Therapeutically considered there has never been in the history of the Regular Doctor of the United States such an awakening as there is at the present time.

We have mentioned half a score of times in these pages during the past year that almost the entire profession was coming our way. For so few and inconspicuous a number, as we, to make such a claim, seems the height of egotism, but we are not to blame if the facts bear out the statement. One of the principles of Our Faith is that the study of the clinical action of the single drug is the only true method of drug study. Another is that failure to cure disease is due to lack of knowledge. These statements have been conspicuously displayed on our outside cover page in every issue of this journal. All this shows that we believe that a knowledge of drugs is the most important knowledge of the physician; that we all have too little knowledge and that we all need more of it.

At a meeting not long ago of the Philadelphia branch of the American Pharmaceutical Association, Edward Bok, editor of The Ladies Home Journal, stated that a large number of the eminent physicians prescribed proprietory medicines the formula of which they did not know. This matter was taken up by the profession at large. The statement has produced a great deal of excitement, largely among those who call themselves eminent, well known, or leading physicians.

So much has been published concerning it, that Mr. Bok has prepared a reply which is published in The Journal of the American Medical Association, for March 21st. In this reply Mr. Bok makes the statement that in 1905 of five thousand prescriptions examined, he found 41 percent called for remedies of unknown composition. In 1906 the percentage was 47 percent. His figures for 1907 are not yet complete.

He argues that the physician takes human lives into his hands and that it is no part of his profession to put into the bodies of those that trust his personal knowledge, a preparation of which he does not know the ingredients.

I have not place to produce more than a small portion of this most interesting article. He says he has found prescriptions from good physicians calling for thermol, nutritive elixir, Radam's microbe killer, phenol sodique, beefine, bromo-quinin, etc., etc. He says that the people have a right to demand that the physician should know what he is prescribing, and when he prescribes this class of remedies, he does not know what he is prescribing.

* * * * *

Mr. Bok says the whole matter resolves itself into this, there must come and come soon, a distinct and sweeping reform within the medical profession as to the present unintelligent method of prescribing. That there is prevalent today, among physicians of all ranks, a degeneration in scientific prescribing, a degeneration of the true science of therapeutics, is not a question for argument. It exists, and widely so; it is useless to deny it, it is a waste of time for one class of physicians to accuse another and to absolve themselves.

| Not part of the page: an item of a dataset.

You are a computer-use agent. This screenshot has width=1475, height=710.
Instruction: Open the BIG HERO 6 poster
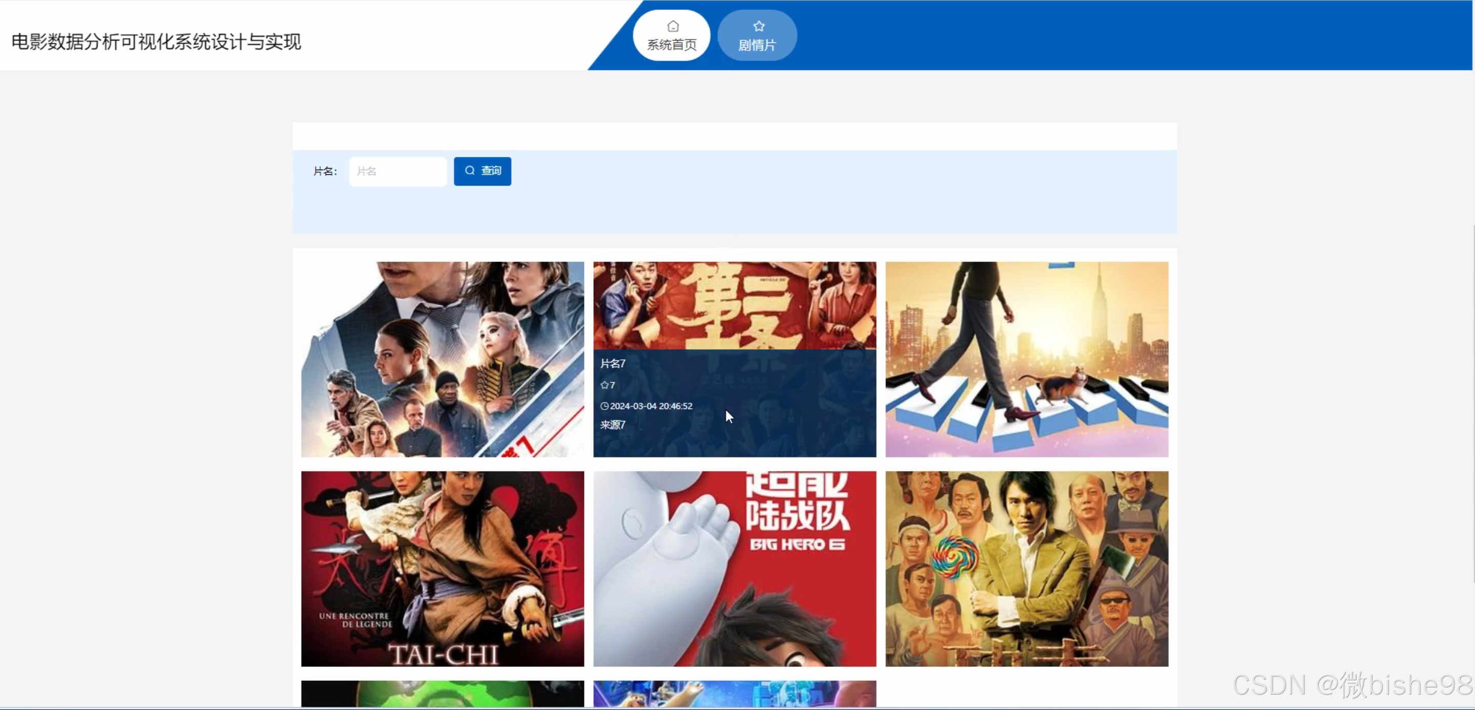tap(735, 568)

"I have no fear," he says, "of a successful challenge of my statements. The ground under my feet is too secure. I have not the slightest hesitation in saying firmly and positively, that excepting a very small minority, of consciencious and honorable physicians, the average practitioner of today, has become a dependent on ready made, hand-me-down preparations, which he is prescribing to his patients without an accurate personal knowledge of what he is prescribing." This is a most scathing arraignment. How can any member of the American Medical Association with such a charge over him, look an "irregular" in the face, when the only crime of the irregular is that he studies and knows his remedies.

* * * * *

"This statement admits of no doubt," he says; "I know it, and I know further that it must stop, or a public awakening is imminent, which will cause an unrest and a distrust on the part of the public, which it will take years to restore, if it ever is restored, and the signs are everywhere on the horizon. That the public awakening is already in a smoldering state, waiting only for the torch that will light it into flame. The increasing readiness of the intelligent public not only to listen to, but to adopt any new pathy or science, in which the element of drugs is omitted, spells not the ignorance or gullibility of the public, as some physicians are ever ready and fond of designating any departure from the established school, but it spells in very plain letters, a growing feeling of unrest, and of distrust of the methods of the average physician.

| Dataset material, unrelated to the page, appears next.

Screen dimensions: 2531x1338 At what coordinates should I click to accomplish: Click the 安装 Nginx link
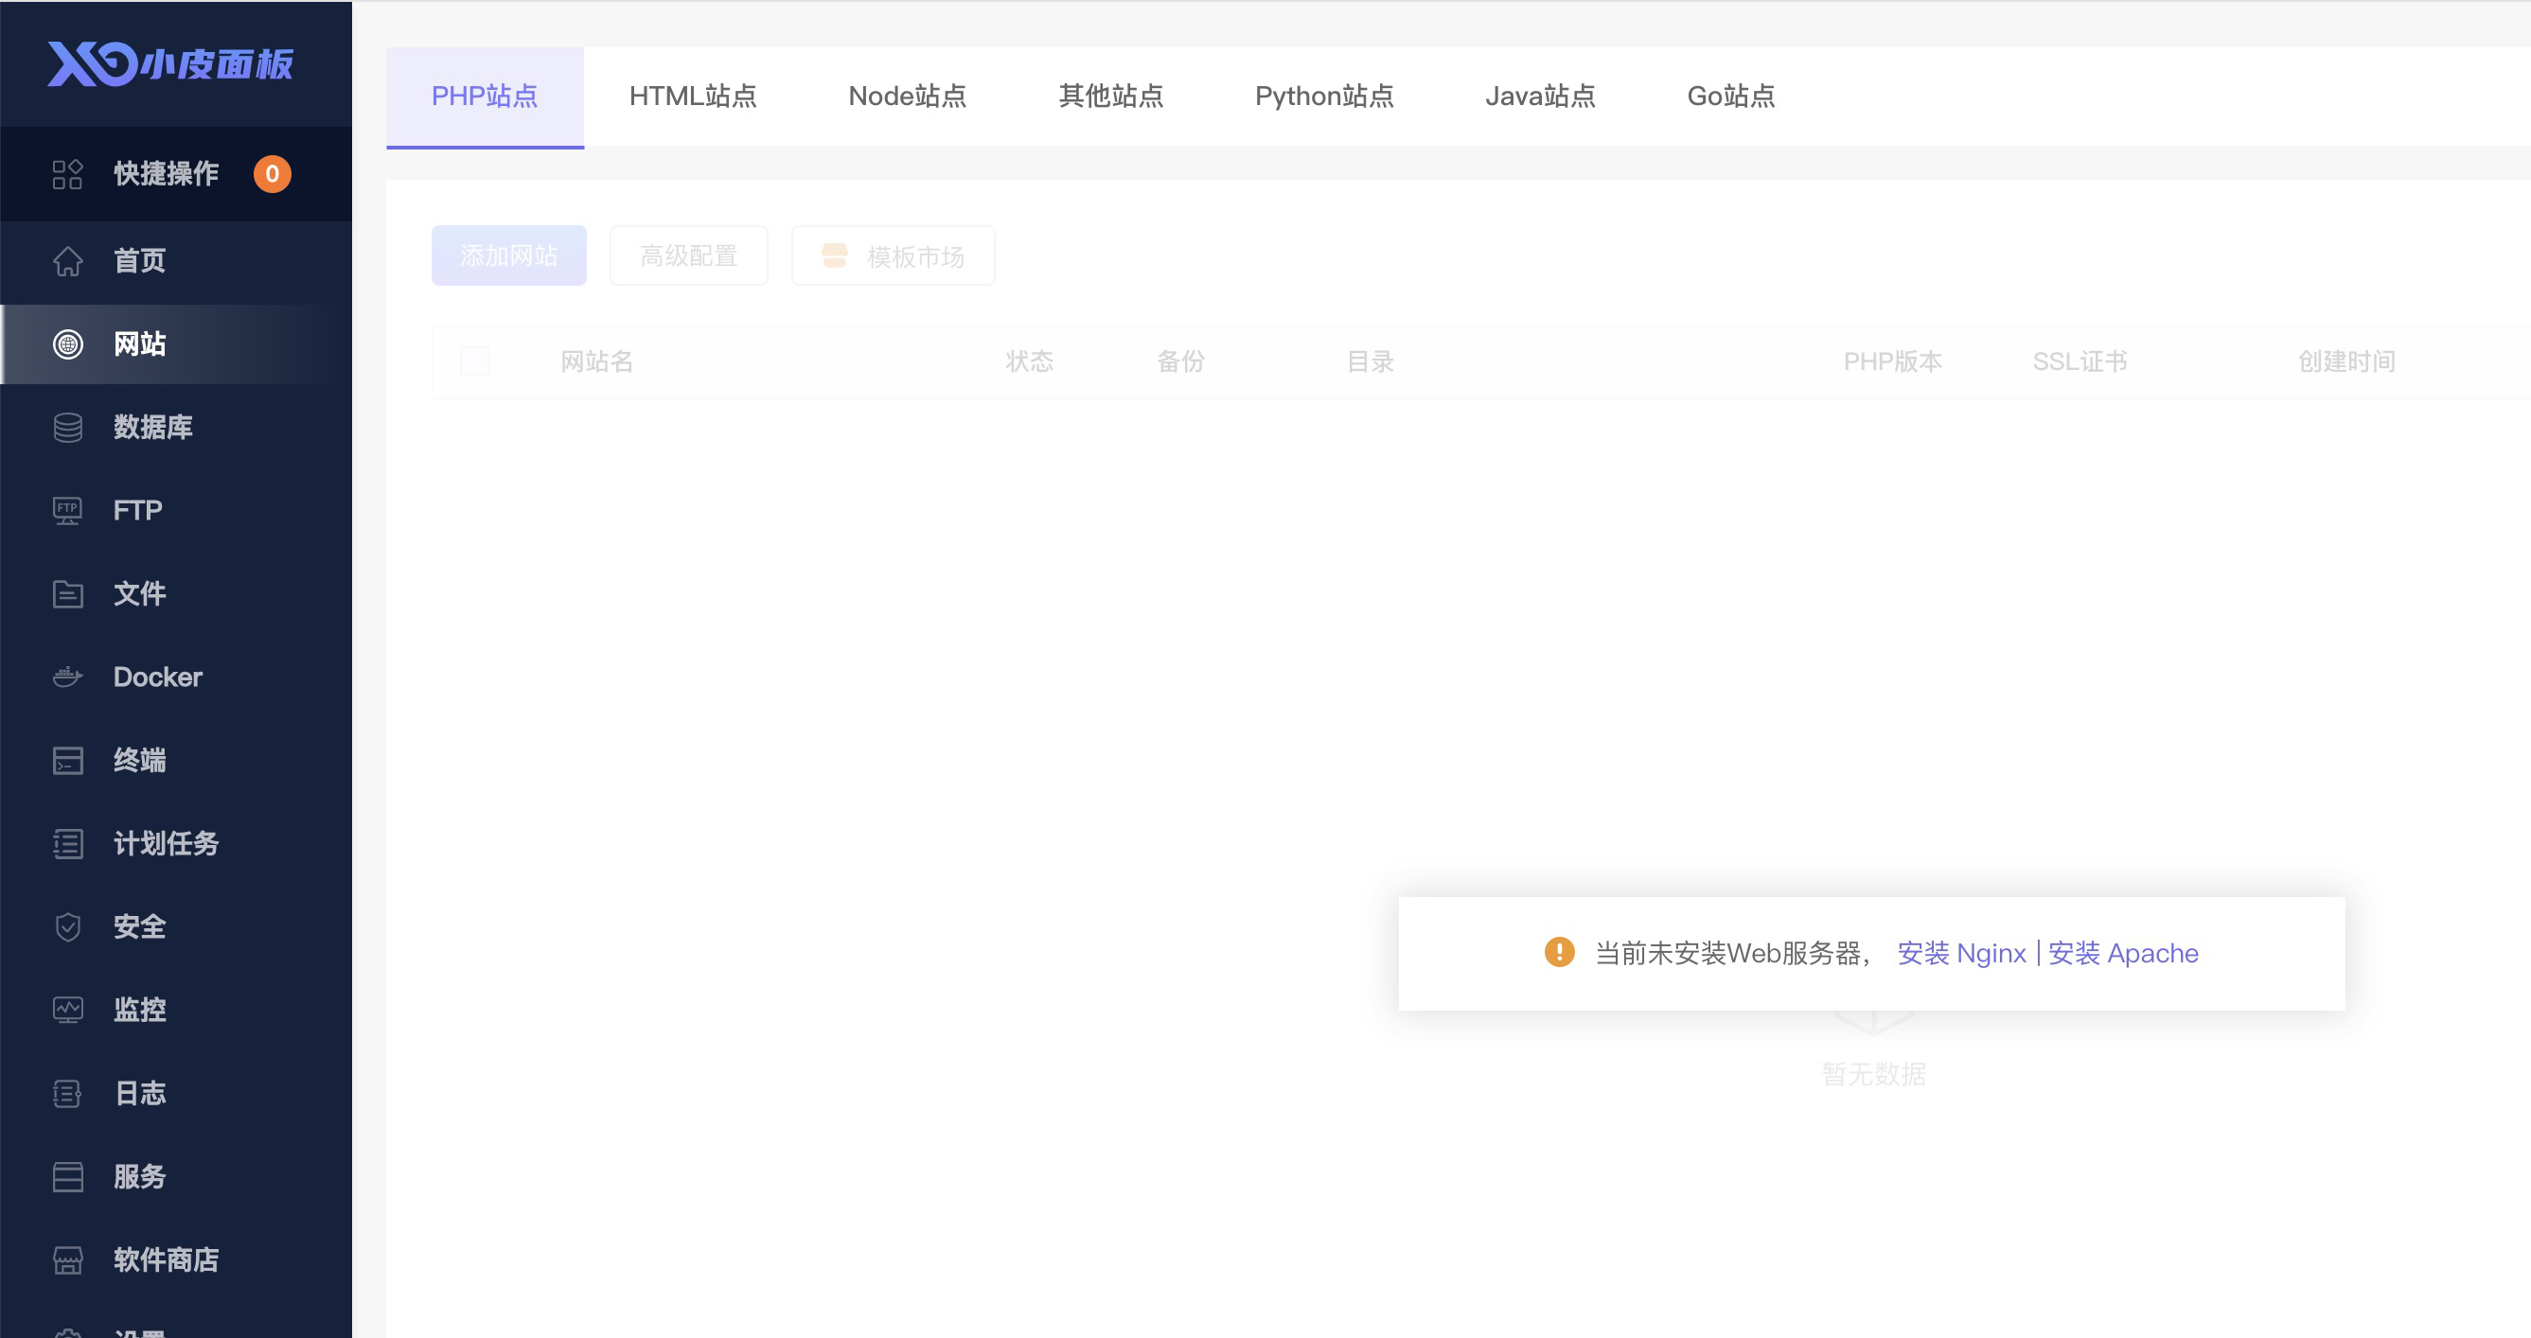point(1961,953)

"The physician of today, by reason of his own acts, by reason of his blind acceptance of commercial statements, rather than his reliance on his own personal knowledge, of the drugs which he is prescribing, is rapidly losing his individuality. The time has come, yea it is imminently at hand, for him to reconstruct his therapeutics, to lift it out of the commercial mire in which he has allowed it to sink."

This is a recognition of this wrong, by a most noted representative of public sentiment. We have never made such scathing charges as these. We have claimed that the physician has no right to be a physician, unless he is thorough in his knowledge of that which he must use to cure disease; that there is too little study of remedies; that the colleges lay too little stress on this study and devote too little time to it; that the student and young graduate goes to the responsibilities of his practice too poorly equipped; that being obliged to have remedies with which to prescribe for his patient, he, like a drowning man clinging to a straw, grasps at every thing offered whether he knows much about it or not.

The time is certainly at hand when there must be a better study of medicines; the time demands it; the intelligence of the people demands it, and the profession must come to it. Will they accept the hard practical thorough work of the irregulars, ready now for their acceptance ? Many are doing this, and all will come to it, we think.


Ellingwood's Therapeutist, Vol. 2, 1908, was edited by Finley Ellingwood M.D.